Many students get to know their professors on Grounds—in the classroom or lab, during office hours, or by taking their professor to lunch, a tradition at U.Va. But Annie O’Brien (College ’14) got to know Professor Mark Thomas while playing croquet, punting on the Cherwell, and taking an insider’s tour of Oxford University.
Thomas, a professor in the Corcoran Department of History, is the program director of the U.Va. in Oxford education abroad program. “He taught us how to play croquet with a mandatory demonstration during the first week of the program,” O’Brien says. “Believe it or not, it got incredibly competitive and some of us took it very seriously.”
Professor Thomas, who was an undergraduate at Oxford and also completed his D.Phil. there, makes sure students have every chance to experience daily life at University College as well as learn about the distinctive culture and extensive history of the local area. “We provide what I sometimes call a holistic approach to study abroad—our students live in Oxford student rooms, eat Oxford student food in a ‘Harry Potter’ dining hall, and are taught by Oxford academics,” Thomas says. “Too many American programs transport their own faculty and turn Oxford into Summer School, robbing students of the opportunity to appreciate the very different intellectual and cultural perspectives that shape British academics.”

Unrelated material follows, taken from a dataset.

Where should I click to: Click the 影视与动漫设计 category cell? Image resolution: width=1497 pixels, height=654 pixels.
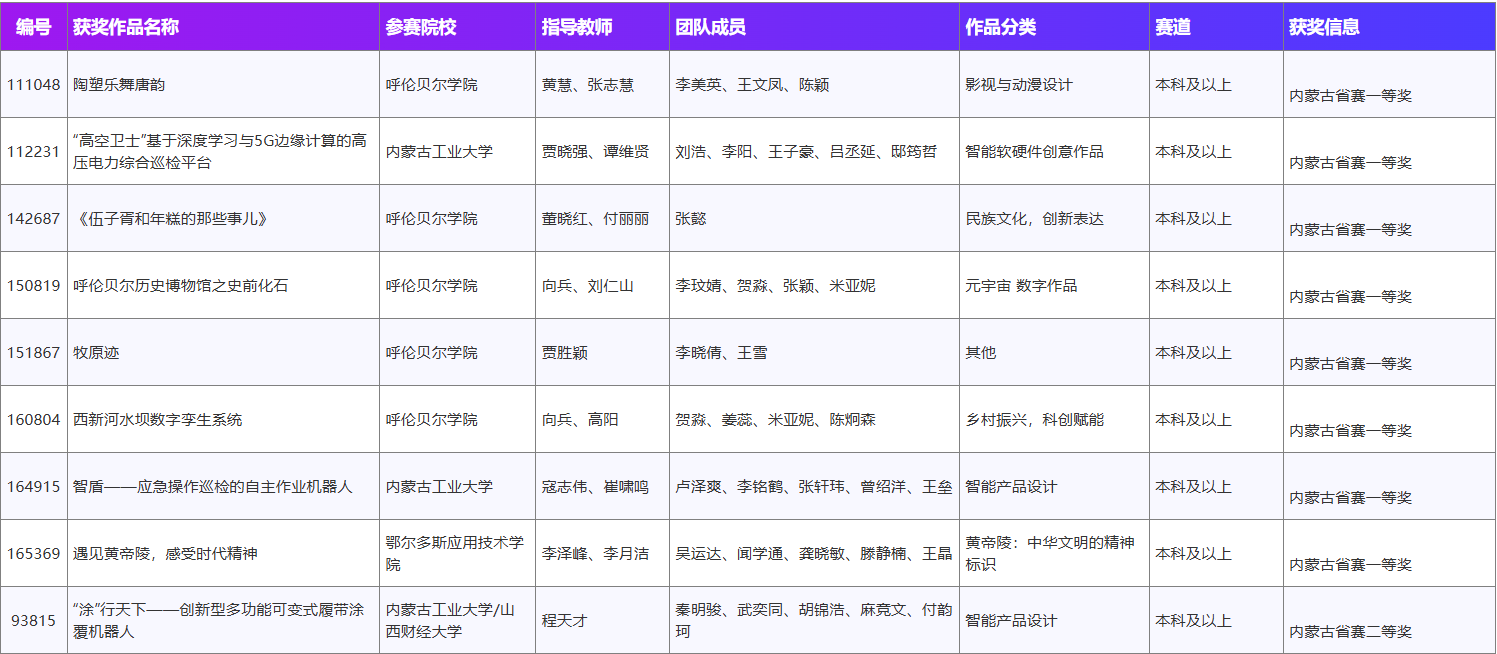(1018, 85)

The program’s theme and courses are deliberately comparative, he explains. “We offer opportunities for cultural immersion, with cricket and croquet, Shakespeare and stately homes (and pub quizzes in the college beer cellar) as program activities, and time, encouragement, and logistical support for students to explore on their own—in Oxford, London, and beyond. A mark of our success is that the Oxford program has become a gateway to studying abroad in more challenging locations.”
O’Brien says her Oxford experience was enlightening. “It helped me realize how great it is to travel as a student. I had the opportunity to experience a new place, meet new people, and live and study at one of the oldest universities in the world.” She was one of five students in a course on British and American relations in the twentieth century taught by Oxford tutor Richard Beresford.

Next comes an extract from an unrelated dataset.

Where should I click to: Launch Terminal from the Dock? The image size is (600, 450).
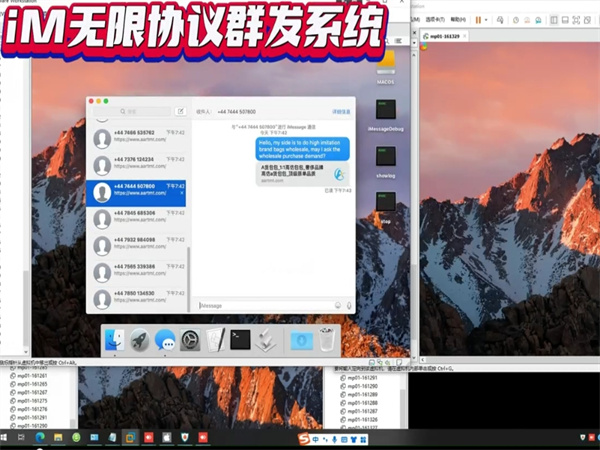(240, 341)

Outside the classroom, Thomas guided students to not-to-be-missed sites and events, such as A Midsummer Night’s Dream at the Globe Theatre, Stonehenge and Avebury, and Hampton Court Palace. Punting on the Cherwell was a popular activity. Using a long pole, one passenger steers the boat down the river, which affords lovely views of the varied architecture of Oxford’s colleges. O’Brien wryly describes it as a “true test of good balance.”
For O’Brien, living and studying in England made her reconsider where she might go after graduation. “I’ve always known the world is a big place, but now I understand and appreciate what that entails. If I ever have the chance to live and work abroad, I would not hesitate to go.”